= Exercise inputs =
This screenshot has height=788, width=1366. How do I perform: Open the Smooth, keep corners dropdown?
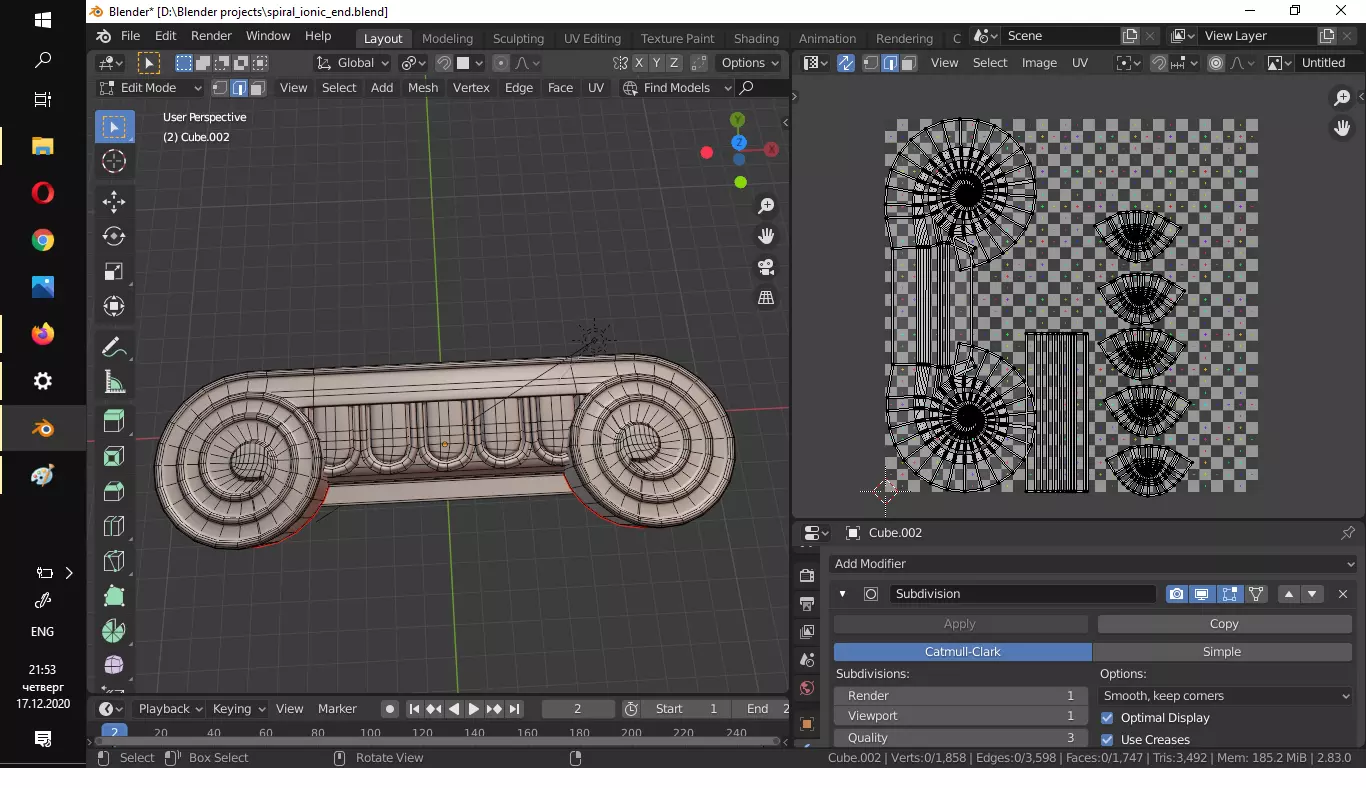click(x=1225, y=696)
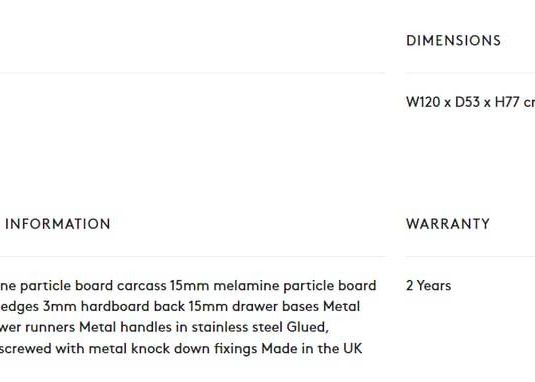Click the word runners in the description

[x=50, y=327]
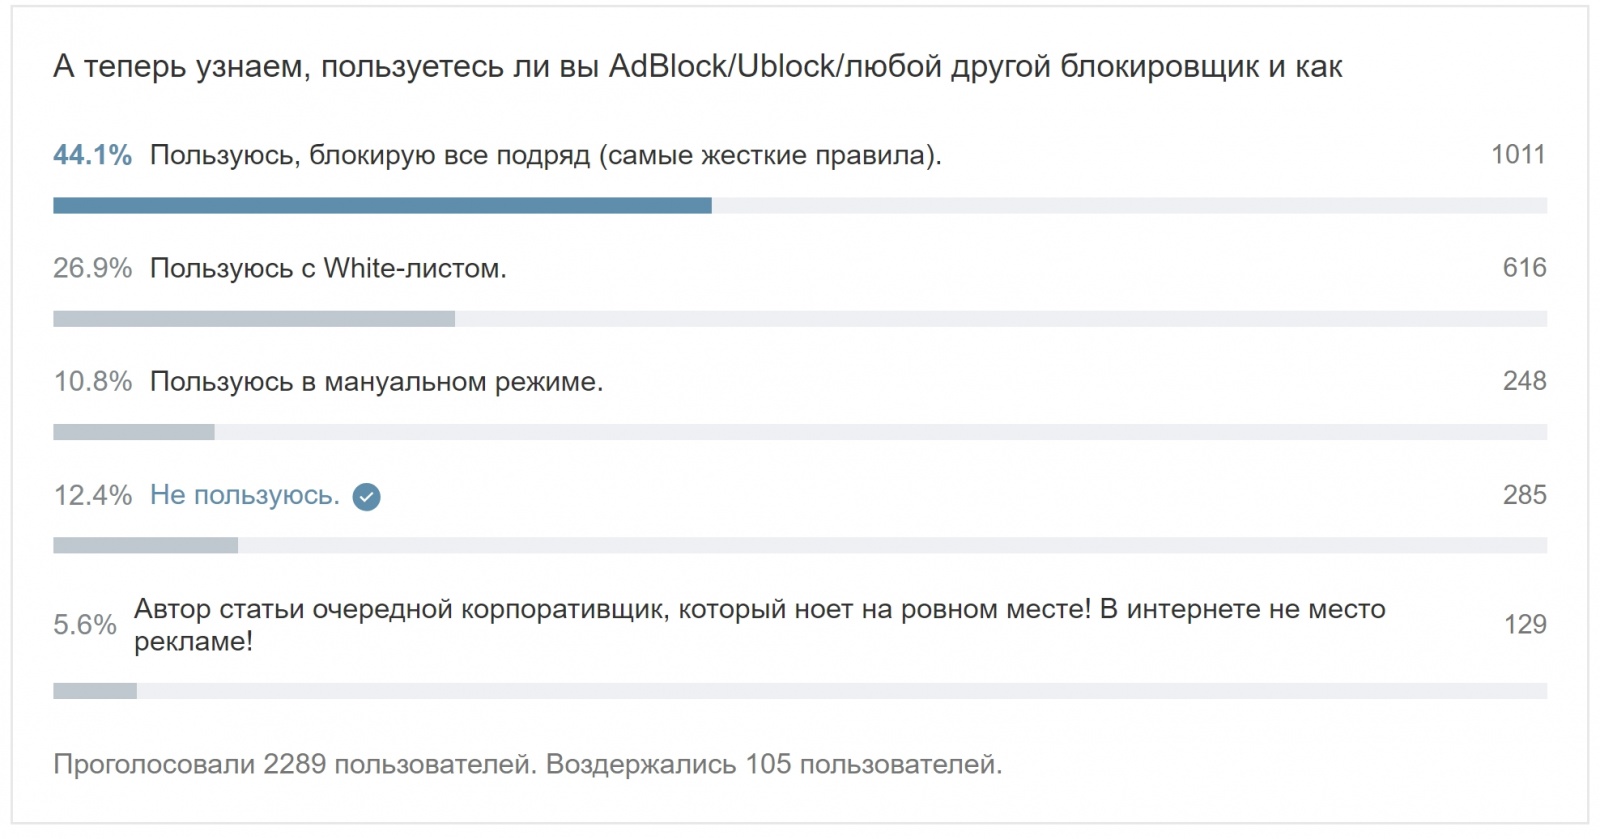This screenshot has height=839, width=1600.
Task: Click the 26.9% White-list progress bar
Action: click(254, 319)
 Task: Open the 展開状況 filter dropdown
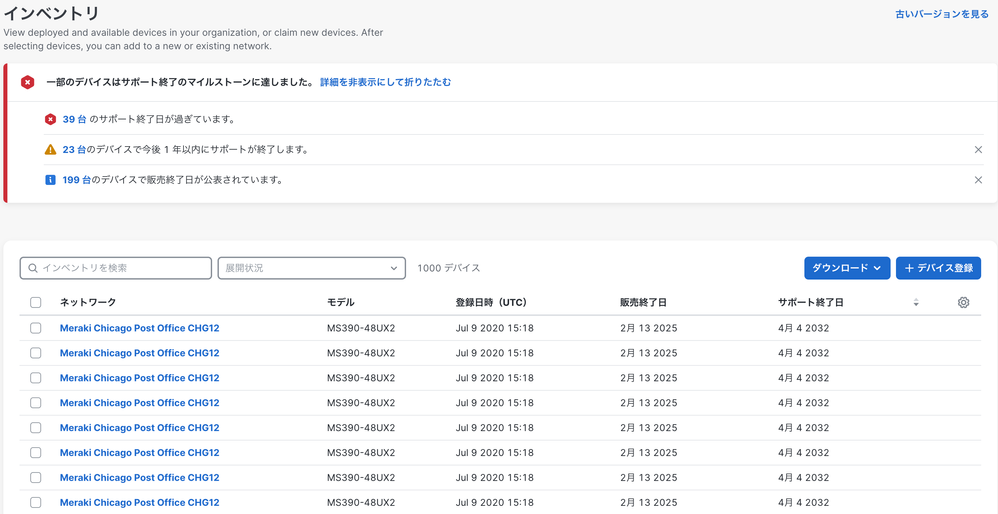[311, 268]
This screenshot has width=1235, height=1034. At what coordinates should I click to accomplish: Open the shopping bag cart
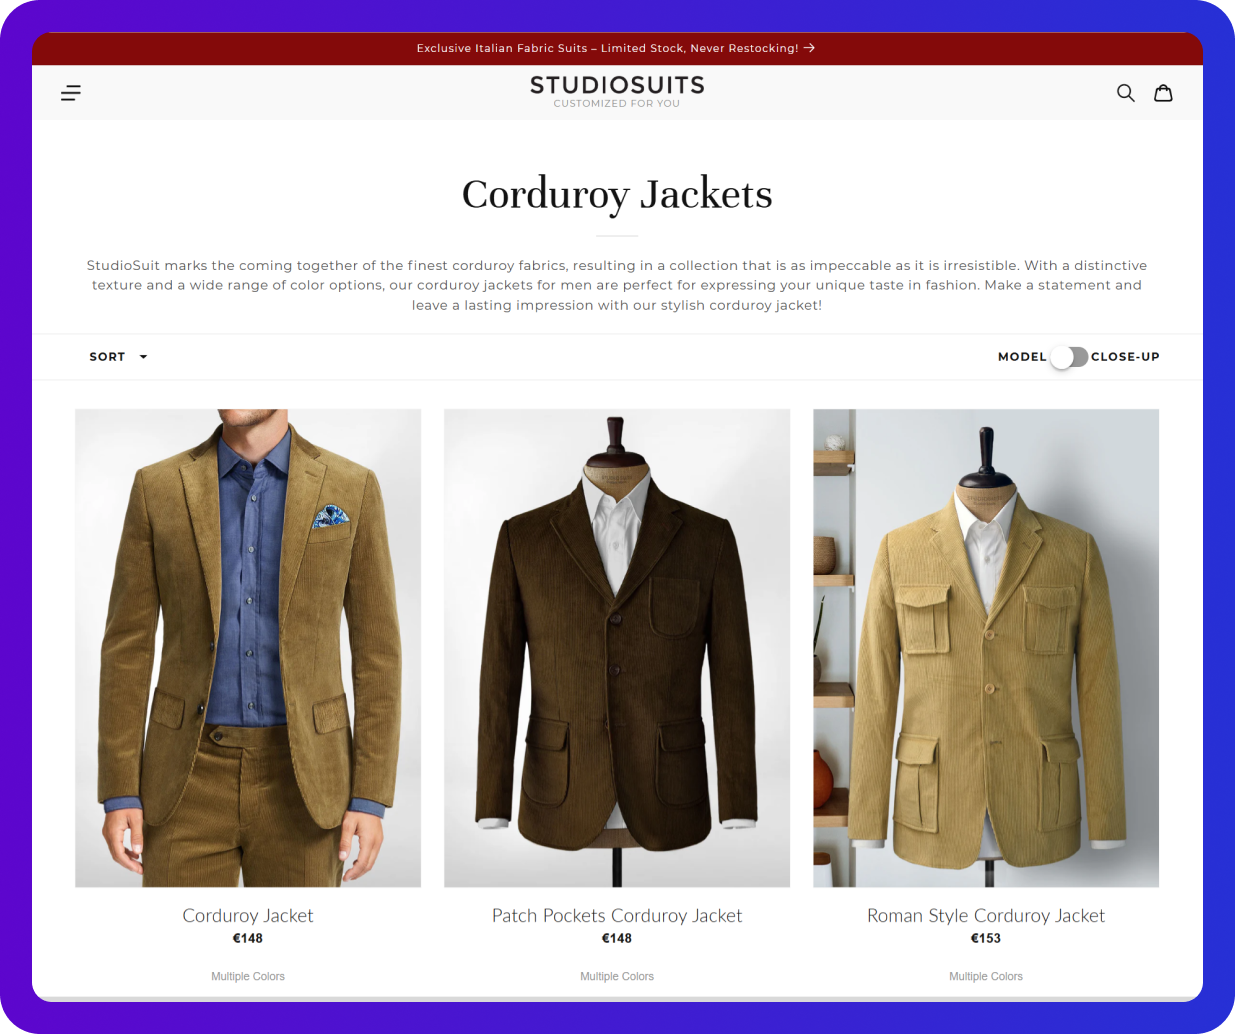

= Task description =
Ignoring the pictures, write out word for word the lines from the line containing "Task: Open the 展開状況 filter dropdown" through the end of the material above.

= Task answer =
 Task: Open the 展開状況 filter dropdown
[311, 268]
This screenshot has width=1235, height=1034. At what coordinates should I click to accomplish: Open the shopping bag cart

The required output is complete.